Are there lessons to be learned from the United States’ surprising struggles to gain a place in the Women’s World Cup?
You bet there are.
The take-away is this: nobody has a birthright to participate in these tournaments.
George Vecsey writes this morning in the New York Times about the shrinking talent gap in women’s soccer around the globe. If you’re a little behind in all this, his piece is a good place to catch up.
Long story short, the United States slipped, big time, by losing to Mexico in the semifinals of regional qualifying going on down in Mexico. Now, Pia Sundhage and her U.S. women must now slog through a nerve-testing home-and-away series with Italy. Failure there means the United States, the two-time Women’s World Cup winners since the event started in 1991, won’t appear at the 16-team field next year in Germany.
Can you imagine that?
Whether you can or can’t, you had better remember it when qualifying for Bob Bradley and his U.S. men's team begins for Brazil 2014. (And it could begin as early as this coming September.)

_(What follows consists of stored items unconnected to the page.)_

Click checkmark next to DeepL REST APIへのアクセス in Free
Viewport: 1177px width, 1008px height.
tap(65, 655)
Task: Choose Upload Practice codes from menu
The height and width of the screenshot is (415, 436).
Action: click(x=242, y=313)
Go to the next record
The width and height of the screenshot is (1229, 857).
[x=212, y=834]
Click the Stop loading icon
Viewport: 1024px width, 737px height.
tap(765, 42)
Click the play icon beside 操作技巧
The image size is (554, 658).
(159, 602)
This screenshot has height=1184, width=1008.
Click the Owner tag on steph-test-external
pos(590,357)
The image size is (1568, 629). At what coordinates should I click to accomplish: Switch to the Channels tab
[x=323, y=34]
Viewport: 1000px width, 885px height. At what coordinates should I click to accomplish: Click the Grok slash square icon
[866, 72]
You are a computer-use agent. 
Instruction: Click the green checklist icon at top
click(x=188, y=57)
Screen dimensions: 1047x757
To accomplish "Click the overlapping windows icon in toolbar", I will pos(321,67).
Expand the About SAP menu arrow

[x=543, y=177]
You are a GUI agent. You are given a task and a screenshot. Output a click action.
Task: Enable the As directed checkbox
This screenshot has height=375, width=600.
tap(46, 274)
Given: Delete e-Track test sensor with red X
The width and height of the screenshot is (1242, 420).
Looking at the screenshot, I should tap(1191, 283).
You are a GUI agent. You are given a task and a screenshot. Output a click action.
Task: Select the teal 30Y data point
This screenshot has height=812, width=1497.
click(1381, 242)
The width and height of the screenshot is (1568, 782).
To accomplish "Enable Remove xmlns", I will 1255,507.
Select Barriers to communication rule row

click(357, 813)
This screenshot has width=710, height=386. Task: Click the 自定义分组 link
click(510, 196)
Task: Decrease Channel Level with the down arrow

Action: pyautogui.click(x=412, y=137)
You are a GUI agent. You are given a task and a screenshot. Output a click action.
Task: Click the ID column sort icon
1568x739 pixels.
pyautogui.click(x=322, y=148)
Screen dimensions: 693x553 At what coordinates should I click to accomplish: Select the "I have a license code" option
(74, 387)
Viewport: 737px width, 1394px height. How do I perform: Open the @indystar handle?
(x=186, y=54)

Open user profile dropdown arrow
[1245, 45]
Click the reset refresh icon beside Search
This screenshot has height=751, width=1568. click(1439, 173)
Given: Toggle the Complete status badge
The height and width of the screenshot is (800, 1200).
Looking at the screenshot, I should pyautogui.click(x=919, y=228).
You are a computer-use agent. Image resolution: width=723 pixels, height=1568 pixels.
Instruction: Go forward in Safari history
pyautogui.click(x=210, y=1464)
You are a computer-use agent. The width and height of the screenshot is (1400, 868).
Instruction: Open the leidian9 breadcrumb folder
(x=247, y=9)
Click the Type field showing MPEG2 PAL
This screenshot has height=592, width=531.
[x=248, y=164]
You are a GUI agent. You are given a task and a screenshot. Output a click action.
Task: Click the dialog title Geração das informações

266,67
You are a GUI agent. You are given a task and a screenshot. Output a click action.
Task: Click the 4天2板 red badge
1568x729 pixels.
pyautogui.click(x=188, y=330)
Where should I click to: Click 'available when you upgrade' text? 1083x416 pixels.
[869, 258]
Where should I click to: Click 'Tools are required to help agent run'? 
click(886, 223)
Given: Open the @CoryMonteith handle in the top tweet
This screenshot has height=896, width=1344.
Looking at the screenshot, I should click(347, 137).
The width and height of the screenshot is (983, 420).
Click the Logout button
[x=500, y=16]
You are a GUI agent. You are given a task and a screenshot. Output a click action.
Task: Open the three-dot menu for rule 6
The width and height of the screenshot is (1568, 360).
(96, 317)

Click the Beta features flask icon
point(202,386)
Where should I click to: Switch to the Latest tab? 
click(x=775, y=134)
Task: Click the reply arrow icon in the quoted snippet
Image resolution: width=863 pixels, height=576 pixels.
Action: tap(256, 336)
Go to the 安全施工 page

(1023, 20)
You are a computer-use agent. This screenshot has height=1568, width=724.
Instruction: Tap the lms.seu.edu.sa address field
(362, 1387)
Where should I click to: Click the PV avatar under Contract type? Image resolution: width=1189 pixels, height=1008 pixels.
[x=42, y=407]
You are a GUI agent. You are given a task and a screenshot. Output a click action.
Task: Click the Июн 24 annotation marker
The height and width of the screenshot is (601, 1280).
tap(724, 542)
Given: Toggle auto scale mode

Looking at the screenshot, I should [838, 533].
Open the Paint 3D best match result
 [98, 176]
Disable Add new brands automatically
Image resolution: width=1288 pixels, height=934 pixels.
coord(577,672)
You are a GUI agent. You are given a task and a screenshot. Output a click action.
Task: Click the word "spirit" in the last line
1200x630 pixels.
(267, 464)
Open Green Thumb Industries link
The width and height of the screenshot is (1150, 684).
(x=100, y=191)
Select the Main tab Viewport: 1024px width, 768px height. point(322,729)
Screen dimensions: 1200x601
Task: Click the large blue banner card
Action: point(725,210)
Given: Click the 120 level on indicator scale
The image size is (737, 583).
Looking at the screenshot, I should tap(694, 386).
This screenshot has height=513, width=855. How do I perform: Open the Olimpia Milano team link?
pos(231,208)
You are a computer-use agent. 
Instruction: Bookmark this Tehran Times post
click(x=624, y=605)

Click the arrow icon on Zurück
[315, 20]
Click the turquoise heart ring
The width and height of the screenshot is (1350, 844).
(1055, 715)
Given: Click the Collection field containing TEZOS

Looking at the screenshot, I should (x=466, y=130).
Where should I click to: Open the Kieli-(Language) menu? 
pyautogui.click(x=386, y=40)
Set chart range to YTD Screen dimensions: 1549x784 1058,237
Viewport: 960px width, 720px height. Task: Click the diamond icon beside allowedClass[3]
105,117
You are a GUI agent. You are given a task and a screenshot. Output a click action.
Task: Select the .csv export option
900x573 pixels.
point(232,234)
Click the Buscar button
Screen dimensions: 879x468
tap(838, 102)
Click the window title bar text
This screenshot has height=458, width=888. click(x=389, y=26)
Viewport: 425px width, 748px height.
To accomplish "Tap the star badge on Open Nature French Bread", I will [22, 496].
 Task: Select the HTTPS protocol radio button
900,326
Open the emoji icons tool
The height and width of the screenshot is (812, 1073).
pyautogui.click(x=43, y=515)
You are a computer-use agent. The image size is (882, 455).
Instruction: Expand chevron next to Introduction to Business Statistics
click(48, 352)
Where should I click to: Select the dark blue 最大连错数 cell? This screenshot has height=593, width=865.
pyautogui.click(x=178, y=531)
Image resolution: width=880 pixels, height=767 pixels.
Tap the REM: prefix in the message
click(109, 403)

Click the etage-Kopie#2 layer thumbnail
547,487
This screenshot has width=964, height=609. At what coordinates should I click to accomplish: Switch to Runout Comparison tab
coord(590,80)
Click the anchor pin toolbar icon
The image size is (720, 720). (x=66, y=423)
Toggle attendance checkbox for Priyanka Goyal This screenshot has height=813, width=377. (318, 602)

Bruce Arena told us long, long ago that it will happen someday, that the United States will stumble and fail to qualify for a World Cup. I have always hoped that it would be later rather than sooner, the better to keep the soccer haters from having their day. But, in all honesty, it’s quickly getting to the point where failure to qualify will not dent soccer’s ongoing development here. So, I suppose I got my wish.
Odds are that the United States will, indeed, qualify for the 2014 World Cup. But these things aren’t decided by royal decree. Countries must earn it, and that includes the United States. And the passion over a potential World Cup berth in places like Honduras, El Salvador, Jamaica, etc., provides an intangible that the United States simply can’t match – although the U.S. can usually overcome it through sheer talent.
And there’s this: I’ve always thought that Canada’s ability to get its crap together is a huge X factor in it all. If Canada rises, as it well could, the private little room reserved for CONCACAF elites will suddenly get very crowded.